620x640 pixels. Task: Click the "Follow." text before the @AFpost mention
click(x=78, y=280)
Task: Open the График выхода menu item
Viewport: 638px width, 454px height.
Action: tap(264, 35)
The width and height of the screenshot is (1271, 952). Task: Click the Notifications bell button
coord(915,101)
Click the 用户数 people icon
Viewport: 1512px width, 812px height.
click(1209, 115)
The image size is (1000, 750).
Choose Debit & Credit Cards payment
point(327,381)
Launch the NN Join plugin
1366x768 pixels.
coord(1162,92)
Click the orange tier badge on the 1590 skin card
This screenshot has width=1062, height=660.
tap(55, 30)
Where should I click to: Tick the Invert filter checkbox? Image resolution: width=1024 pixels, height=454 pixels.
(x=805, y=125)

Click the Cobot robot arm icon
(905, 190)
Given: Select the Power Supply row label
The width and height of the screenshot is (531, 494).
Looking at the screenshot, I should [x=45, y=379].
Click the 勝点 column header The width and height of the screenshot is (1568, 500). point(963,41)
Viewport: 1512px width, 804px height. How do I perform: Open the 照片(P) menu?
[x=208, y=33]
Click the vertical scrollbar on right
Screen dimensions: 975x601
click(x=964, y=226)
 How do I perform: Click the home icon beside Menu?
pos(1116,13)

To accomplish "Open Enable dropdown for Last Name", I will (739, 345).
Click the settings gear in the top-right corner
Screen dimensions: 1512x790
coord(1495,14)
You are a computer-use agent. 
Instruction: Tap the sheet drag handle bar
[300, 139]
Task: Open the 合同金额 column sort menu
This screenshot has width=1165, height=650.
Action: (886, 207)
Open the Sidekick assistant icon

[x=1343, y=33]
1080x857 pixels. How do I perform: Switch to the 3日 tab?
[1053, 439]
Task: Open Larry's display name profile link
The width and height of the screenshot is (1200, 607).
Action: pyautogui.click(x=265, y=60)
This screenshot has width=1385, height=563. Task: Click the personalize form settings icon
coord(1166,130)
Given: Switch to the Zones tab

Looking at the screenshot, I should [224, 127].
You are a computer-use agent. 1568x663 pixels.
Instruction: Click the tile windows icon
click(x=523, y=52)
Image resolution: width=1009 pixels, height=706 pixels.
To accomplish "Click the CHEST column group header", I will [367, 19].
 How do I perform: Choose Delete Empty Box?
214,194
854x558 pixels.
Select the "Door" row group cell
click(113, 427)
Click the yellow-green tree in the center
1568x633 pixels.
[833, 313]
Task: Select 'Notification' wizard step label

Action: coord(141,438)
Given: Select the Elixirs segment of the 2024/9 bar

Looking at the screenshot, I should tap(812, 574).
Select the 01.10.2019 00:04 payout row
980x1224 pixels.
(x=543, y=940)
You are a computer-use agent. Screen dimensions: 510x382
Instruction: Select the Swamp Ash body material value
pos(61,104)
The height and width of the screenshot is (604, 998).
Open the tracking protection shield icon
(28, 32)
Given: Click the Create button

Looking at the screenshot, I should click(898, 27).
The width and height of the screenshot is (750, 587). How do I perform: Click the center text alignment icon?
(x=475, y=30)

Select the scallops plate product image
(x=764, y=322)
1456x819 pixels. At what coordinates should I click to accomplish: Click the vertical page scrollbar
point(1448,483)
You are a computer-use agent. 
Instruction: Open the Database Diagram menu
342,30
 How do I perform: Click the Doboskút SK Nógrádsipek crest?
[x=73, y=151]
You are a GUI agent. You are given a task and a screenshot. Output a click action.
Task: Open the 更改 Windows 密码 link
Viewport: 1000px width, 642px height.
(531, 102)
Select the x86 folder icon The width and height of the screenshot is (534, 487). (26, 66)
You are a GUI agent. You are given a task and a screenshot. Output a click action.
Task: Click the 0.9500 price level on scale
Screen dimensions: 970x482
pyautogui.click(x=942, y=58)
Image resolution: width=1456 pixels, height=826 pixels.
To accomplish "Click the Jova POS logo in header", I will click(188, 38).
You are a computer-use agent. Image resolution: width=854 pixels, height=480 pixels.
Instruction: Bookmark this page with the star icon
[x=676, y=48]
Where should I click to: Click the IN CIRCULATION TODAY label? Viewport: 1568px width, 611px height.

### Exercise details:
Please rewrite the entries from the line with "The width and height of the screenshot is (750, 587)." to the line with "[x=676, y=48]" as a Markdown table with the columns Row and Content, skipping blank lines.

### Complete answer:
| Row | Content |
|---|---|
| 1 | The width and height of the screenshot is (750, 587). How do I perform: Click the center text alignment icon? |
| 2 | (x=475, y=30) |
| 3 | Select the scallops plate product image |
| 4 | (x=764, y=322) |
| 5 | 1456x819 pixels. At what coordinates should I click to accomplish: Click the vertical page scrollbar |
| 6 | point(1448,483) |
| 7 | You are a computer-use agent.  |
| 8 | Instruction: Open the Database Diagram menu |
| 9 | 342,30 |
| 10 |  How do I perform: Click the Doboskút SK Nógrádsipek crest? |
| 11 | [x=73, y=151] |
| 12 | You are a GUI agent. You are given a task and a screenshot. Output a click action. |
| 13 | Task: Open the 更改 Windows 密码 link |
| 14 | Viewport: 1000px width, 642px height. |
| 15 | (531, 102) |
| 16 | Select the x86 folder icon The width and height of the screenshot is (534, 487). (26, 66) |
| 17 | You are a GUI agent. You are given a task and a screenshot. Output a click action. |
| 18 | Task: Click the 0.9500 price level on scale |
| 19 | Screen dimensions: 970x482 |
| 20 | pyautogui.click(x=942, y=58) |
| 21 | Image resolution: width=1456 pixels, height=826 pixels. |
| 22 | To accomplish "Click the Jova POS logo in header", I will click(188, 38). |
| 23 | You are a computer-use agent. Image resolution: width=854 pixels, height=480 pixels. |
| 24 | Instruction: Bookmark this page with the star icon |
| 25 | [x=676, y=48] |